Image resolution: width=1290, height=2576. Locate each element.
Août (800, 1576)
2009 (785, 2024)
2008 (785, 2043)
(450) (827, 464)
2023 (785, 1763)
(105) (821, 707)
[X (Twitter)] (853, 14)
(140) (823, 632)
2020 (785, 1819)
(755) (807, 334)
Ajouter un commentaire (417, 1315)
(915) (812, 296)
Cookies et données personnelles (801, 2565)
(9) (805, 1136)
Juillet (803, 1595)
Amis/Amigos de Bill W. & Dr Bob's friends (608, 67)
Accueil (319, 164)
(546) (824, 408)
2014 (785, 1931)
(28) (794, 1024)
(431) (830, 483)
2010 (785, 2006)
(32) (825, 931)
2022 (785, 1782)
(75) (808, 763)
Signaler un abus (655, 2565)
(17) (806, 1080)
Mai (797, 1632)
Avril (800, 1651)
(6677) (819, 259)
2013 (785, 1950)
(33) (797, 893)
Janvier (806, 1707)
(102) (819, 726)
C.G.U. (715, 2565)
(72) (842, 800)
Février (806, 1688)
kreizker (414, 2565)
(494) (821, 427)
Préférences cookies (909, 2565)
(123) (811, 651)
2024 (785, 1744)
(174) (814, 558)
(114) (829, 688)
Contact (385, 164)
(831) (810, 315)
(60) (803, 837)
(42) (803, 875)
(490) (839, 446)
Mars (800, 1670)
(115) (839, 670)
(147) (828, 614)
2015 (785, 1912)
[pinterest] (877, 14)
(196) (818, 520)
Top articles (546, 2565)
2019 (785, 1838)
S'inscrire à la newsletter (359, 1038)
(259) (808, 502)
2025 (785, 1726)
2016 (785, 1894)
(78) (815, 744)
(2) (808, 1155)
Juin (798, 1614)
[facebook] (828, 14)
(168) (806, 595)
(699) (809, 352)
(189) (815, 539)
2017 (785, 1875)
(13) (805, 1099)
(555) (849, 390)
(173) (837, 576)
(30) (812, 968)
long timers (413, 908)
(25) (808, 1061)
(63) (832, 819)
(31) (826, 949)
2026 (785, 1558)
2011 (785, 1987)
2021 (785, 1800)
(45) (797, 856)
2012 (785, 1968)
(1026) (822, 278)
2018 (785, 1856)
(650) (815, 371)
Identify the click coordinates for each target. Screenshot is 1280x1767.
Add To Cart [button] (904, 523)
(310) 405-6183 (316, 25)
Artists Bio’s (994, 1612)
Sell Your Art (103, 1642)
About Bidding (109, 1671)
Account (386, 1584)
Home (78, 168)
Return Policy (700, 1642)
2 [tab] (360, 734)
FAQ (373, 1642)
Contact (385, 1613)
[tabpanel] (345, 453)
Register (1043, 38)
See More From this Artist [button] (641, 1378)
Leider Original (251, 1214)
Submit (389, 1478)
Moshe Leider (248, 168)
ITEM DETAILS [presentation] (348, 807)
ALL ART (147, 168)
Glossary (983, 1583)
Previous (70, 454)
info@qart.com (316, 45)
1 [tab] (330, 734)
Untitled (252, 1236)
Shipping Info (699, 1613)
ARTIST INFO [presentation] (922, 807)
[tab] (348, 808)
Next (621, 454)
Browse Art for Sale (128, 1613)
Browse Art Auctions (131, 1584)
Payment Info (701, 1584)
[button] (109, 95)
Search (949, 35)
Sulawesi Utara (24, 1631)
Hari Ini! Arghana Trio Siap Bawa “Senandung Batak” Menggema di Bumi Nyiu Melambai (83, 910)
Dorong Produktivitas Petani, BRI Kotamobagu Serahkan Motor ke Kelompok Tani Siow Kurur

_Assignment_
Copy back the listing above exactly, but only from the line with "(490) (839, 446)" through the line with "Home (78, 168)", both ends included.

_Response for this exercise_
(490) (839, 446)
Mars (800, 1670)
(115) (839, 670)
(147) (828, 614)
2015 (785, 1912)
[pinterest] (877, 14)
(196) (818, 520)
Top articles (546, 2565)
2019 (785, 1838)
S'inscrire à la newsletter (359, 1038)
(259) (808, 502)
2025 (785, 1726)
2016 (785, 1894)
(78) (815, 744)
(2) (808, 1155)
Juin (798, 1614)
[facebook] (828, 14)
(168) (806, 595)
(699) (809, 352)
(189) (815, 539)
2017 (785, 1875)
(13) (805, 1099)
(555) (849, 390)
(173) (837, 576)
(30) (812, 968)
long timers (413, 908)
(25) (808, 1061)
(63) (832, 819)
(31) (826, 949)
2026 (785, 1558)
2011 (785, 1987)
2021 (785, 1800)
(45) (797, 856)
2012 (785, 1968)
(1026) (822, 278)
2018 (785, 1856)
(650) (815, 371)
Identify the click coordinates for each target. Screenshot is 1280x1767.
Add To Cart [button] (904, 523)
(310) 405-6183 (316, 25)
Artists Bio’s (994, 1612)
Sell Your Art (103, 1642)
About Bidding (109, 1671)
Account (386, 1584)
Home (78, 168)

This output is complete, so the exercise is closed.